The benefits of autonomous driving are clear: fewer accidents and traffic tie-ups, more mobility options for an aging population and potentially more productive time behind the wheel for everyone. Much more murky are the numerous legal issues surrounding cars that drive themselves.
In Nevada, Google didn't wait for a legislature to react and rule on the legality autonomous vehicles. The company lobbied for -- and helped to pass --
Nevada Assembly Bill 551, which requires the Department of Motor Vehicles "to adopt regulations authorizing the operation of autonomous vehicles on highways within the state." The bill defines an autonomous vehicle as one that uses "artificial intelligence, sensors and Global Positioning System coordinates to drive itself without the active intervention of a human operator."
Of course, Nevada is more permissive than most states. So autonomous vehicles may not soon have free range, say, in next-door neighbor California. But, as is usually the case, it's a matter of the law catching up with a new technology. "The law in California is silent; it doesn't address it," Google's business lead on its autonomous-vehicle program, Anthony Levandowski, told
Wired's Autopia. "The key is staying within the law. There's always a person behind the wheel ... ready to take over if anything goes wrong," he added.
Ryan Calo, who studies legal issues surrounding robotics for Stanford University's Center for Internet and Society, told Autopia, "Generally speaking, something is lawful unless it is unlawful." That's why the Nevada law is a litmus test for autonomous-vehicle legislation, as well as a possible precedent for existing active safety technologies such as
Volvo's Pedestrian Detection and
Toyota's Lane Keep Assist that take control of a car in certain situations to prevent accidents. "[The Nevada law] sets a definition of autonomous technology that is based in part on the statutory definition of autonomous vehicle ... and then it very explicitly excludes all of the individual technologies that are commercially available today," Calo added.

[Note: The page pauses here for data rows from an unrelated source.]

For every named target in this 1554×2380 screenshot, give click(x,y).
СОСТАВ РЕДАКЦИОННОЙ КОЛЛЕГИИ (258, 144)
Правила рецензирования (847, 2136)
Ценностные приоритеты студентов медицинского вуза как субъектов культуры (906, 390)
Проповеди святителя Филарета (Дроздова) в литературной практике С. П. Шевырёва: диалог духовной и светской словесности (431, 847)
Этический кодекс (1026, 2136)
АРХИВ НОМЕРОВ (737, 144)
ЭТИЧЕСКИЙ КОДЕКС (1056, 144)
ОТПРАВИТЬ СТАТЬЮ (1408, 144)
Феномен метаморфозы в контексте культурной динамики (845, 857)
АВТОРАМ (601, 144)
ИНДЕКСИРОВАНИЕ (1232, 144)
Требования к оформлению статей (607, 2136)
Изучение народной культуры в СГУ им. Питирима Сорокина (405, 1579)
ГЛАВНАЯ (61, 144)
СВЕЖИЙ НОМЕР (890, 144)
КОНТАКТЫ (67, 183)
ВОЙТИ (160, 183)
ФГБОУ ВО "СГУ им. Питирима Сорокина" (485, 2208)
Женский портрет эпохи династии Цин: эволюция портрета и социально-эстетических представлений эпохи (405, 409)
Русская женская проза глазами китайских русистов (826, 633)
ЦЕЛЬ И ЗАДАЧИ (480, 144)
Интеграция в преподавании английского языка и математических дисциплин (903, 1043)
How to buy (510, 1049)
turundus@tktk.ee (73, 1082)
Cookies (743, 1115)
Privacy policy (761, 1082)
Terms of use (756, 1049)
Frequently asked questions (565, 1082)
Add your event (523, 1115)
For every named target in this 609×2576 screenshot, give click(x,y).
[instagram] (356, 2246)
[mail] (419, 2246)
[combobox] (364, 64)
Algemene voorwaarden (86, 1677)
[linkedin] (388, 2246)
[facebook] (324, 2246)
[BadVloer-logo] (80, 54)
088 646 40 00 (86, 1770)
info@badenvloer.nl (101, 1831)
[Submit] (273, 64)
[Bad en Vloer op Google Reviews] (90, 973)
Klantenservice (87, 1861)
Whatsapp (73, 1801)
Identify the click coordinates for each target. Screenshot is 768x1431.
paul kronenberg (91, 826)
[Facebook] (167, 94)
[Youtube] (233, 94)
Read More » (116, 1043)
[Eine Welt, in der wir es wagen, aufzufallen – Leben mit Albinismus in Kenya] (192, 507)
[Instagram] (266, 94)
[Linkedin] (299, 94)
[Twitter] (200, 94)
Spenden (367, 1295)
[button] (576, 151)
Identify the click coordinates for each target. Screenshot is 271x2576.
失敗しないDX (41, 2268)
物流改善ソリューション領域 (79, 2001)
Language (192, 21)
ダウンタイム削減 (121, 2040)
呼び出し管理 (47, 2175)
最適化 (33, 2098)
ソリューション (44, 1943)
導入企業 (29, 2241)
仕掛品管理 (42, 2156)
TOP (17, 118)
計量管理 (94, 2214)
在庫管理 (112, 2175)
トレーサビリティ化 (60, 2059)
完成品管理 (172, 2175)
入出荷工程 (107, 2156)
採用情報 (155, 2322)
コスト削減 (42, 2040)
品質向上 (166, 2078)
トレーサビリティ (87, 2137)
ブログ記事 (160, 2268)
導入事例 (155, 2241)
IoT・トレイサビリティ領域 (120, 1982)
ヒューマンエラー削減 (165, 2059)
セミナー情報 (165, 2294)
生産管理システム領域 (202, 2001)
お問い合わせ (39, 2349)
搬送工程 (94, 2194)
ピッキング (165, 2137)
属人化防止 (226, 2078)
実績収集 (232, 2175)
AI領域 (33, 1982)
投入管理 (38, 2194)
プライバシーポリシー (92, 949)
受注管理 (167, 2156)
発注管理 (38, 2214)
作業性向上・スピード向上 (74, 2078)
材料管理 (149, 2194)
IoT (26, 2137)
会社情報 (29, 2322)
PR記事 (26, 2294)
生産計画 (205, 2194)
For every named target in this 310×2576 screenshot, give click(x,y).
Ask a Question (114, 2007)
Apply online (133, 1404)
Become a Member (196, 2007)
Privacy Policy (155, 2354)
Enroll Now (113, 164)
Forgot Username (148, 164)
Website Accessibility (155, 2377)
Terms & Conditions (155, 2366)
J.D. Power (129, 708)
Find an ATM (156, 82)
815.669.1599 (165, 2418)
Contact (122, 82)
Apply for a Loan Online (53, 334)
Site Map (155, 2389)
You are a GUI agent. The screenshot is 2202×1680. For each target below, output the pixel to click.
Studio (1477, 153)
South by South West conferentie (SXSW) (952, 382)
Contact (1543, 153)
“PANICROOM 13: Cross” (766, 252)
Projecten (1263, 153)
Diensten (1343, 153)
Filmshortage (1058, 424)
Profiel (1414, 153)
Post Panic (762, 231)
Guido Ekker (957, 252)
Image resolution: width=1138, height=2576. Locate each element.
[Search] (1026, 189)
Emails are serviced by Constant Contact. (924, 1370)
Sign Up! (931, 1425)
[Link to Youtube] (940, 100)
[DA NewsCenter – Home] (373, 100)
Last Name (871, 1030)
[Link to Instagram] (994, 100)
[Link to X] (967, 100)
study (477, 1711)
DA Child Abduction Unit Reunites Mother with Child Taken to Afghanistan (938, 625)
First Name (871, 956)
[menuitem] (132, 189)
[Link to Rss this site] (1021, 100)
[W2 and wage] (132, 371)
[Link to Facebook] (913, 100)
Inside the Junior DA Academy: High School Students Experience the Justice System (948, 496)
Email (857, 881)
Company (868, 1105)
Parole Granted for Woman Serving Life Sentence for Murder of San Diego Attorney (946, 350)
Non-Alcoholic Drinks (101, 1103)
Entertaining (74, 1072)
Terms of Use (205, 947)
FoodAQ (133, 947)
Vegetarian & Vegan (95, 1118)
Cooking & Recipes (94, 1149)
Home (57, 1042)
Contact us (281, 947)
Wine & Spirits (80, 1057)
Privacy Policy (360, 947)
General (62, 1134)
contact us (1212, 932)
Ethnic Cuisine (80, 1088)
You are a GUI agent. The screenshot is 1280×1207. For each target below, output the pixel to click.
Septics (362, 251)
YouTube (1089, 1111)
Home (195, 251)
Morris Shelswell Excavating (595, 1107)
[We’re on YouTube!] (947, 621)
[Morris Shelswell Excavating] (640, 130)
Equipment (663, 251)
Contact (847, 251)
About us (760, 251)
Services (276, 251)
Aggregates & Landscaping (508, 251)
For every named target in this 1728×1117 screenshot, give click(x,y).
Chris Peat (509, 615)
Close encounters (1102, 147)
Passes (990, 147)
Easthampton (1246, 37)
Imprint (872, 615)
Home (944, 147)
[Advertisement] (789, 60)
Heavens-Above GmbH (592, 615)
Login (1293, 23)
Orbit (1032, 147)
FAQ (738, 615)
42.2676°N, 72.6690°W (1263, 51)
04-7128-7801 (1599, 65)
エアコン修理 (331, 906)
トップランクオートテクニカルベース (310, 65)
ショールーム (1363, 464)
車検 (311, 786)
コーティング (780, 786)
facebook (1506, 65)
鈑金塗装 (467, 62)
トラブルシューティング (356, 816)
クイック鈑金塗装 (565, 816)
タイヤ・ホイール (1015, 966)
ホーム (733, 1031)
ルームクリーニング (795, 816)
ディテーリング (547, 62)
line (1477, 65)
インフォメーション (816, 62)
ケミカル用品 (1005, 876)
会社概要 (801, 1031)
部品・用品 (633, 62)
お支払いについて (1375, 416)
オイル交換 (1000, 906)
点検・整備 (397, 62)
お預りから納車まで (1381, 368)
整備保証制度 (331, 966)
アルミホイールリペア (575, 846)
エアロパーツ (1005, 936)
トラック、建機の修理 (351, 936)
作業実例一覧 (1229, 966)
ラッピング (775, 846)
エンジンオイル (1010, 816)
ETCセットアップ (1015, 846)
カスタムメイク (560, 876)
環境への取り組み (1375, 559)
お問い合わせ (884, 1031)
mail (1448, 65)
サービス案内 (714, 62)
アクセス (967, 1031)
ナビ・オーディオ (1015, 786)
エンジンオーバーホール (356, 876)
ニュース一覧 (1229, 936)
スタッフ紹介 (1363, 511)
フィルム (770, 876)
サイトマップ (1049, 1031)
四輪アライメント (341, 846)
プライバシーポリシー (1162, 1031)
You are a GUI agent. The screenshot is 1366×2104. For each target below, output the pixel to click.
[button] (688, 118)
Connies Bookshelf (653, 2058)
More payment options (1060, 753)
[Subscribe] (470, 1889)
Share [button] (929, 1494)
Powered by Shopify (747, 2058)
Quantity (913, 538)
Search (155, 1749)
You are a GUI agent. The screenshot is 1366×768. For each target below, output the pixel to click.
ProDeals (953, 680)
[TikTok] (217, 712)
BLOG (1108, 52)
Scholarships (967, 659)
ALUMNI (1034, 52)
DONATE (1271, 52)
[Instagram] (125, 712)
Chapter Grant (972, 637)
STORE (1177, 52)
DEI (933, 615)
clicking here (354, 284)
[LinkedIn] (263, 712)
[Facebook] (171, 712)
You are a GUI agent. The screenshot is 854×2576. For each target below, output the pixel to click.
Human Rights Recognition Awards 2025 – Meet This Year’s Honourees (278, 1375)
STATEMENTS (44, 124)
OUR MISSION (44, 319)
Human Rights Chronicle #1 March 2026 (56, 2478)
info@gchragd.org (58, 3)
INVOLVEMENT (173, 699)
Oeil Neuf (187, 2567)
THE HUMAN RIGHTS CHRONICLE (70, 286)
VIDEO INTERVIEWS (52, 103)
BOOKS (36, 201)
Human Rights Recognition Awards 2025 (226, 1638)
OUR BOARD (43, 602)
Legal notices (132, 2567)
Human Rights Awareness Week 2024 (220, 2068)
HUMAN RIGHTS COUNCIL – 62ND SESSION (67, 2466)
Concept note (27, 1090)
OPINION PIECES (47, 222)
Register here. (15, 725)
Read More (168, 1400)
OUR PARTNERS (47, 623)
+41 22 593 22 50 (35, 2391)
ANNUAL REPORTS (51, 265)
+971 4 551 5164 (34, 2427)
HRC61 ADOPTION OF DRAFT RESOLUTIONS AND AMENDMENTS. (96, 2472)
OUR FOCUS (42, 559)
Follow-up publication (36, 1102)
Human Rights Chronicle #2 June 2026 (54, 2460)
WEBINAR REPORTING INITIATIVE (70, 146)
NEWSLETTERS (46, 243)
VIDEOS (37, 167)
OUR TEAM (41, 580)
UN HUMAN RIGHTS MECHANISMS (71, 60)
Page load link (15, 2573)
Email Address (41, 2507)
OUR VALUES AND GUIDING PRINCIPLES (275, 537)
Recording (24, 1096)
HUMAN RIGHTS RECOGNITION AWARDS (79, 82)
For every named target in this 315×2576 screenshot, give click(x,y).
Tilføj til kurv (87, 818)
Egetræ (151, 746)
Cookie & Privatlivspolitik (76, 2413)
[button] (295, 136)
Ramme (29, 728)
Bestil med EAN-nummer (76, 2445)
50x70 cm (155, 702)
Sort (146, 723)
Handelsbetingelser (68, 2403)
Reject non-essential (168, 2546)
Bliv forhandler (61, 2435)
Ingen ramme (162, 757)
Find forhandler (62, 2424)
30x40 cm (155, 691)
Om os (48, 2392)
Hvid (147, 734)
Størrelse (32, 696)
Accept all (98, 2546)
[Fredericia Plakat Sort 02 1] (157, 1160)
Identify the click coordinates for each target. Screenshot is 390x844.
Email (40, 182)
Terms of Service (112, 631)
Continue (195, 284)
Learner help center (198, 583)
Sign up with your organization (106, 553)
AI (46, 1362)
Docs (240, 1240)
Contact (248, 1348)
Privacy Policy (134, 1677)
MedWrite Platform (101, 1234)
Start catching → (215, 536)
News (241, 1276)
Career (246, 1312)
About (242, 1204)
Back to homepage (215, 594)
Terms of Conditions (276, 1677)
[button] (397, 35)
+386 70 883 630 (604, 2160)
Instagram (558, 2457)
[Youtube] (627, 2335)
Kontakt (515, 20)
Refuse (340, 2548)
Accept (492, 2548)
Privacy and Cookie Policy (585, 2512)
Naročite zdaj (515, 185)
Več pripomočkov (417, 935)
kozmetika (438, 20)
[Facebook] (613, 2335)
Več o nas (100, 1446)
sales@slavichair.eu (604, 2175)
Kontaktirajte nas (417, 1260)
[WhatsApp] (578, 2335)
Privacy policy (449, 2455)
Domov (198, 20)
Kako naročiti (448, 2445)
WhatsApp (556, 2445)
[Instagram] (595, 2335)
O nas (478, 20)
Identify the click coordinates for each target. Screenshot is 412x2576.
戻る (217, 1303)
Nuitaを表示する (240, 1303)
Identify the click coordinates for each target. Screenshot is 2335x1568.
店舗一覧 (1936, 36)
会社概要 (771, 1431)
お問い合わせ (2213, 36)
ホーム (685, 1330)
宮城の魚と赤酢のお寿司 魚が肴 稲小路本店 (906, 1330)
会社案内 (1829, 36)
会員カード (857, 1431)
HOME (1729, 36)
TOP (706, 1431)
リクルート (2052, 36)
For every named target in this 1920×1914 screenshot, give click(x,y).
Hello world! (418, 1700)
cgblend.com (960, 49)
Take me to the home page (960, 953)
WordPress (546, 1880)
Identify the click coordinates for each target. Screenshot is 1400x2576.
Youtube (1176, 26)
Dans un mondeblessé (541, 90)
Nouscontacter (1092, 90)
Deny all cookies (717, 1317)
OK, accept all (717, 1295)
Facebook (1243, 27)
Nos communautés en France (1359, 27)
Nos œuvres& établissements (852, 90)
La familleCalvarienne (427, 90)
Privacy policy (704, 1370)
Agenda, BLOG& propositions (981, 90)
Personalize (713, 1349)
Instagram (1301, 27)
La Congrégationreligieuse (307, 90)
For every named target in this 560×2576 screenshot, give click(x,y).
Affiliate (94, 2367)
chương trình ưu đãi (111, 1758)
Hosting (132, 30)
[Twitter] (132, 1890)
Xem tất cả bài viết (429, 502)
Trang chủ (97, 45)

That vagueness is what the legal community is left to sort out. And it's already on it. I spoke with
F. Daniel Siciliano, an associate dean at Stanford Law School, after he gave a lecture at an event to kick off the university's new
REVS program last April. Siciliano spoke at length on the complex legal issues surrounding autonomous vehicles. (Some of the most advanced, coincidentally, were built by his Stanford colleagues at the school's
Center for Automotive Research, which has a symbiotic relationship with Google.)
Who is at fault when an autonomous vehicle crashes: the driver, the automaker or the technology provider? Would someone who is drunk be able to legally get behind the wheel of an autonomous vehicle? Would a parent be able to send underage passengers off to school in an autonomous vehicle? Siciliano told me that these are not rhetorical questions but something the legal community has been looking into for a few years now.
Put this against the backdrop of the litigious population of the U.S. and it's enough to cause automakers and their legal counsel to run the other way. (The Autopia post points out that, "Liability is a particularly American issue; one study noted that in 1992, Ford was hit with more than 1,000 product liability suits in the United States and exactly one in Europe.") Yet automakers in the U.S. and Europe have talked about big plans for an autonomous driving future.
A study by Rand Corp. was also optimistic that, as with other initially controversial car technologies -- we're looking at you, airbags -- the legal issues surrounding autonomous vehicles will be worked out, and the safety and financial benefits will outweigh the liability concerns. "The decrease in the number of crashes and the associated lower insurance costs that these technologies are expected to bring about will encourage drivers and automobile insurance companies to adopt this technology," the study stated.
Then automakers will only have to win over hard-core driving enthusiasts who vow to never let a car take full control.